• **Lavoro richiesto**: Copia fedelmente la parte del brano su Alessandro compresa tra "Nell’estate del 332" e "facilmente a ragione.", estremi inclusi.

• **Brano da leggere**:
L’esercito iniziò dunque la sua lunga e faticosa discesa verso la costa del Mediterraneo orientale non prima che Alessandro passasse brevemente per Ancyra (Ankara) per formalizzare la sottomissione dei Paflagoni e dei Pontici stanziati lungo le coste meridionali del Mar Nero. Queste tribù furono ed esentate dal pagamento di territorio, che non sarà comunque pacificato,  assegnate alla satrapia della Frigia Ellespontica rafforzando ulteriormente la sovranità di Calate, impegnato ancora contro le guarnigioni persiane.

 

Nell’estate del 332 a.C., il figlio di Olimpiade si produsse allora in un tentativo mal riuscito di sottomettere le popolazioni costiere del Mar Nero, senza ottenere i risultati sperati. Lo stesso avvenne per la regione centrale della Cappadocia. Dopo averla divisa in due subregioni nominò il satrapo locale Sabina a capo della Settentrionale e  Ariarate della quella meridionale.

 

Proseguì la sua folle corsa verso le Porte Cilicie passando per il lago Iatta e per Tyana, deciso a raggiungere il Mediterraneo entro la fine dell’estate. Le Porte Cilicie, l’unico passo verso sud tagliano la catena del Tauro a sud della moderna Pozanti, erano presidiate da un minuscolo contingente persiano che fu ridotto facilmente a ragione.

• **Dati estratti**:
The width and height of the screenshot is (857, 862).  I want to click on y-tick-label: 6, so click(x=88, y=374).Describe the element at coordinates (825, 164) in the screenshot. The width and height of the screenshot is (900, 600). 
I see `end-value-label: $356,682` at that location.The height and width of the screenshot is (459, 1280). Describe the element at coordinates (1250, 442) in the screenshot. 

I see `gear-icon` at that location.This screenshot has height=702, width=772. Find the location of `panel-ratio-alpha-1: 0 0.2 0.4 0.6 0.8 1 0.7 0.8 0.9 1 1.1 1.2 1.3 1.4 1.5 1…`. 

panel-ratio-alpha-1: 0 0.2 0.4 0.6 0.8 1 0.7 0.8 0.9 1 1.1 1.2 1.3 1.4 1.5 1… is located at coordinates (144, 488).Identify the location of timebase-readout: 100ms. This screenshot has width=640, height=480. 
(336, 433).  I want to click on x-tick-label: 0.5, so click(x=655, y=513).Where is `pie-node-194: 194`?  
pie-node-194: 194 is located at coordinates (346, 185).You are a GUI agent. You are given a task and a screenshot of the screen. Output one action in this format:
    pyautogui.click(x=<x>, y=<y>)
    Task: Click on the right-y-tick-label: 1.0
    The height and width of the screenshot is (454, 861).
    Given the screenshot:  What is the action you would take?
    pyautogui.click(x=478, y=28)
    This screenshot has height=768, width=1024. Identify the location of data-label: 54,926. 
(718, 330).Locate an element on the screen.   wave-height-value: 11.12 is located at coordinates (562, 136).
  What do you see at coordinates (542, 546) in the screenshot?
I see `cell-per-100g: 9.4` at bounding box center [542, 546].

• **Risposta**:
Nell’estate del 332 a.C., il figlio di Olimpiade si produsse allora in un tentativo mal riuscito di sottomettere le popolazioni costiere del Mar Nero, senza ottenere i risultati sperati. Lo stesso avvenne per la regione centrale della Cappadocia. Dopo averla divisa in due subregioni nominò il satrapo locale Sabina a capo della Settentrionale e  Ariarate della quella meridionale.

 

Proseguì la sua folle corsa verso le Porte Cilicie passando per il lago Iatta e per Tyana, deciso a raggiungere il Mediterraneo entro la fine dell’estate. Le Porte Cilicie, l’unico passo verso sud tagliano la catena del Tauro a sud della moderna Pozanti, erano presidiate da un minuscolo contingente persiano che fu ridotto facilmente a ragione.